→ **Trecho do texto**:
= = = =

“Caminhos da floresta”: furacão Meryl Streep encanta o público com sua poção mágica, mas filme se perde na escuridão do bosque


The sound of music: caprichadíssima produção da Disney tem argumento valioso e sabe brincar com a irrealidade dos contos de fada, mas faltam o ritmo e a magia da melodia

Depois do sucesso avassalador de “Chicago” (idem, Miramax, 2002) – seis Oscars, inclusive o de melhor filme, e responsável por catapultar o gênero musical novamente nas telas –, coube a Rob Marshall a difícil tarefa de adaptar para o cinema “Caminhos da floresta” (Into the Woods, Walt Disney Pictures, 2014), a peça de James Lapine com música de Stephen Sondheim que procura adicionar forte dose de realidade a personagens de contos de fada conhecidos como Chapeuzinho Vermelho (Lilla Crawford), João (Daniel Huttlestone) – o do pé de feijão –, Cinderella (Anna Kendrick), Rapunzel (Mackenzie Mauzy) e os príncipes destas duas (Chris Pine e Billy Magnussen, respectivamente). Missão quase impossível, ainda mais considerando que quem está por trás do projeto é a Disney, a quintessência da fantasia dos fairy tales no imaginário geral. Tentar desvendar o que aconteceria de verdade após o clássico final feliz é quase dar um tiro no pé para um conglomerado que fatura em diversas áreas do entretenimento justamente por estimular a porção lúdica que existe nos pobres mortais, sintetizados neste argumento nas figuras centrais de um padeiro e sua mulher que querem desesperadamente ter um filho, bem interpretados por James Corden e Emily Blunt.

"Caminhos da floresta": para um argumento que procura imprimir pitada de realidade na fantasia dos contos de fada, nada como uma boa dose de... Fantasia! (Foto: Divulgação)

= = = =

→ **Descrição da tarefa**: De acordo com o texto sobre "Caminhos da floresta", quais atores interpretam o padeiro e sua mulher? Use apenas o texto como fonte.

→ **Bloco de dados**:
= = = =

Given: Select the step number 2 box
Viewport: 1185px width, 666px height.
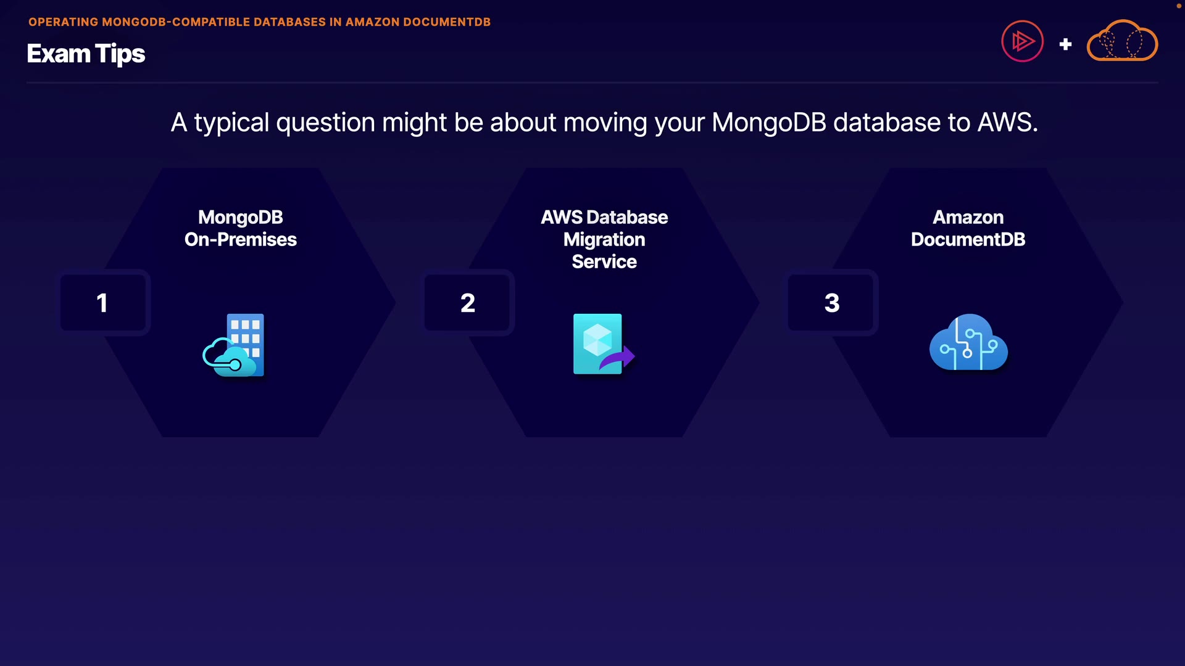Looking at the screenshot, I should (x=467, y=303).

= = = =

→ **Resposta esperada**: James Corden e Emily Blunt.